**** Material shown

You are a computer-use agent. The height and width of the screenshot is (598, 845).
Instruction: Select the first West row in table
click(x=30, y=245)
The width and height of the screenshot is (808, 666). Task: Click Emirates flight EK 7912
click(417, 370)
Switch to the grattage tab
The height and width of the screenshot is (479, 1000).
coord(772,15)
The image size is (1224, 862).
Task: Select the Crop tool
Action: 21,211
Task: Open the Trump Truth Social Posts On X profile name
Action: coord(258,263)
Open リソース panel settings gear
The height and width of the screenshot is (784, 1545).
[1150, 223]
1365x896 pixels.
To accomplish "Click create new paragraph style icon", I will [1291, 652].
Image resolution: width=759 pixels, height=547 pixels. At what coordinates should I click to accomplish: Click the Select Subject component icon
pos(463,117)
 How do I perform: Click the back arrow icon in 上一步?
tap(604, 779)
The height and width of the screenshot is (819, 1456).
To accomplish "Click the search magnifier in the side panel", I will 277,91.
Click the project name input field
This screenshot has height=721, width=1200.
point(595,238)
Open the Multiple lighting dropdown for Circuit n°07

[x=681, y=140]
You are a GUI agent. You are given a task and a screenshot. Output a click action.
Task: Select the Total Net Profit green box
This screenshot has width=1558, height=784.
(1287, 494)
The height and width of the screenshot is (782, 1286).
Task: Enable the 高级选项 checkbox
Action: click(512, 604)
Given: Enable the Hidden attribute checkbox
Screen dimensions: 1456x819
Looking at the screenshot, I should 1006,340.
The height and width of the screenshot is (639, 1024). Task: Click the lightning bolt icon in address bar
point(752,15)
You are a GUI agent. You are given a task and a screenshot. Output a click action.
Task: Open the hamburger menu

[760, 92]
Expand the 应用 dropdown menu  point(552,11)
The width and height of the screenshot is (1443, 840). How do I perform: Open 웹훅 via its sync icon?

********

Given exercise — Reproduce all of the records above line for line, without changing anything.

Answer below —
You are a computer-use agent. The height and width of the screenshot is (598, 845).
Instruction: Select the first West row in table
click(x=30, y=245)
The width and height of the screenshot is (808, 666). Task: Click Emirates flight EK 7912
click(417, 370)
Switch to the grattage tab
The height and width of the screenshot is (479, 1000).
coord(772,15)
The image size is (1224, 862).
Task: Select the Crop tool
Action: 21,211
Task: Open the Trump Truth Social Posts On X profile name
Action: coord(258,263)
Open リソース panel settings gear
The height and width of the screenshot is (784, 1545).
[1150, 223]
1365x896 pixels.
To accomplish "Click create new paragraph style icon", I will [1291, 652].
Image resolution: width=759 pixels, height=547 pixels. At what coordinates should I click to accomplish: Click the Select Subject component icon
pos(463,117)
 How do I perform: Click the back arrow icon in 上一步?
tap(604, 779)
The height and width of the screenshot is (819, 1456).
To accomplish "Click the search magnifier in the side panel", I will 277,91.
Click the project name input field
This screenshot has height=721, width=1200.
point(595,238)
Open the Multiple lighting dropdown for Circuit n°07

[x=681, y=140]
You are a GUI agent. You are given a task and a screenshot. Output a click action.
Task: Select the Total Net Profit green box
This screenshot has width=1558, height=784.
(1287, 494)
The height and width of the screenshot is (782, 1286).
Task: Enable the 高级选项 checkbox
Action: click(512, 604)
Given: Enable the Hidden attribute checkbox
Screen dimensions: 1456x819
Looking at the screenshot, I should 1006,340.
The height and width of the screenshot is (639, 1024). Task: Click the lightning bolt icon in address bar
point(752,15)
You are a GUI agent. You are given a task and a screenshot. Output a click action.
Task: Open the hamburger menu

[760, 92]
Expand the 应用 dropdown menu  point(552,11)
The width and height of the screenshot is (1443, 840). How do I perform: Open 웹훅 via its sync icon?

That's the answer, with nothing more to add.